Deadly rat poison from synthetic marijuana found in US blood banks, FDA warns 

Synthetic marijuana that can cause fatal bleeding has been found in several samples donated plasma, the Food and Drug Administration warned on Thursday. 

Popular illegal cannabinoids – known by names like ‘K2’ and ‘Spice’ – have been linked to hundreds of cases of severe bleeding and several deaths in the US in the last year.

The danger does not stop with the users. The drug has a very long half-life and can remain in blood after a person donates, leaving an already weakened recipient with a transfusion of blood that won’t clot. 

Earlier this year, the Food and Drug Administration (FDA) issued a similar warning to blood banks, but it is up to the discretion of each donation center to decide if and how to screen its donors. 

However, the new warnings come amid the emergency shortages across the US, declared by the Red Cross as well as states like New York, Illinois and Colorado. 

Synthetic marijuana contaminated with a rat poison that stops blood from clotting has been found in several samples of donated plasma, the FDA warned Thursday 

Synthetic marijuana has gained popularity as a recreational way to get ‘high’ in recent years. The drug is illegal and unregulated and its contents vary widely from distributor to distributor. 

One of the ingredients detected in a number of samples – though the FDA stopped short of specifying just how many – is a rat poison called brodifacoum. 

The substance has a long half-life, and the FDA said in its statement it has ‘heard’ that synthetic marijuana makers use brodifacoum to prolong the ‘high’ or euphoric feeling the drug is supposed to induce. 

But it isn’t only the high that lasts longer. Brodifacoum prevents blood from clotting for weeks or even months. 

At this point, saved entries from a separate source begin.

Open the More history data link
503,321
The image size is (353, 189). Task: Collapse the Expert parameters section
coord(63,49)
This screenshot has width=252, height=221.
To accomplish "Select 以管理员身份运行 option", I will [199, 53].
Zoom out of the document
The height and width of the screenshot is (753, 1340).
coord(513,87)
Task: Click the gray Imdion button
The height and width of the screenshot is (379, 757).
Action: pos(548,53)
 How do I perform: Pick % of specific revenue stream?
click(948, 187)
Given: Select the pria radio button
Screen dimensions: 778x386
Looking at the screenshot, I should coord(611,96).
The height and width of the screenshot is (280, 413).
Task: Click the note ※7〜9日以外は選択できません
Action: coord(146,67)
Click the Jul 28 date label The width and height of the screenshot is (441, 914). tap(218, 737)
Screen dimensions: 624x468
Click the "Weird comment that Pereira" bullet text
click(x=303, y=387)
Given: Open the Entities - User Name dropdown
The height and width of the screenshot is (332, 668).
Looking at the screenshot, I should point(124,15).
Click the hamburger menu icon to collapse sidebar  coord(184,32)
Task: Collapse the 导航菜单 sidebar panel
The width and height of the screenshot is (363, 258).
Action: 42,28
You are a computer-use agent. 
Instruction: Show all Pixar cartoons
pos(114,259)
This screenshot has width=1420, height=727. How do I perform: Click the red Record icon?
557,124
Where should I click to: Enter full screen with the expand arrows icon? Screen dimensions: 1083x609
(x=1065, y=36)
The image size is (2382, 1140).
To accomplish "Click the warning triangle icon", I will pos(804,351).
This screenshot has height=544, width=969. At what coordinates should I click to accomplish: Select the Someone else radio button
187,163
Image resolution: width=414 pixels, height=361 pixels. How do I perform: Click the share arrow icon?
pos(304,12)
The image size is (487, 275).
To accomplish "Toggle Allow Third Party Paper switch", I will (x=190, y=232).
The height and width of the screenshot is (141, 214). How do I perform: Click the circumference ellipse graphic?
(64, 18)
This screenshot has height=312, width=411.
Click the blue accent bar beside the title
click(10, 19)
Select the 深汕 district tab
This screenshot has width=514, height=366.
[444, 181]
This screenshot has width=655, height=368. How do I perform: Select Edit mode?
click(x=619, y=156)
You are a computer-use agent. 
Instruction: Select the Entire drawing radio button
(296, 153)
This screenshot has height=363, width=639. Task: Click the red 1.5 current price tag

With or without the rat poison, synthetic marijuana uses chemicals that mimic cannabis by binding to the same receptors in the brain. 

Often, they are many times more powerful than the psychoactive ingredient in marijuana (THC) itself is. 

This can lead to host of worrisome and even dangerous symptoms: nausea and vomiting, chest pain, rapid heart beats, high blood pressure, black outs, suicidal thoughts and violent or psychotic behaviors. 

Its effects on blood pressure interfere with the flow to the heart, can damage the kidneys and cause seizures, the FDA warns. 

It has also been linked to outbreaks of horrifying eye-bleeding in several states, including Illinois.  

Just yesterday, officials in Washington, DC, announced that they are investigating four recent deaths they suspect are linked to a bad batch of K2. The substance has also caused some 140 illnesses in the US, predominantly in the Midwest. 

The FDA, and the Drug Enforcement Administration (DEA) have been staging a crack down on the drugs, but they are still cropping up on the shelves of convenience stores and smoke shops.

‘Despite our efforts, certain entities continue to bypass state and federal drug laws by making and distributing these products – often marked or labeled as “not for human consumption” – and changing the structure of the synthetic chemicals to try to skirt legal requirements,’ the FDA said in its statement. 

Furthermore, ‘the presence of brodifacoum in these illegal compounds poses a significant public health hazard,’ the FDA said, and the agency has already heard several reports of ‘blood product’ donors who had used synthetic marijuana. 

In its previous memo to blood banks, the FDA said that it had only detected contamination in Source Plasma donations, rather than in samples of whole blood intended for transfusion. 

But the agency wants to send a stern warning that blood banks should not accept donations from people who have or may have used synthetic marijuana, in case it contained brodifacoum. 

Because the rat poison stops the body from reusing vitamin K, these patients would need aggressive, fairly long-term supplemental treatments to replace the coagulating vitamin. 

The FDA’s general blood donor eligibility requirements state that a donor has to be ‘in good health and free of transfusion-transmitted infections.’ 

Blood bank physicians have discretion to determine what exactly typically through questions asked to potential donors. 

So far, the FDA has not introduced additional screening requirements, but promised in its statement that it will ‘continue issue and take additional steps as appropriate along with our federal partners at the CDC and DEA, state and local health departments, and blood establishments.’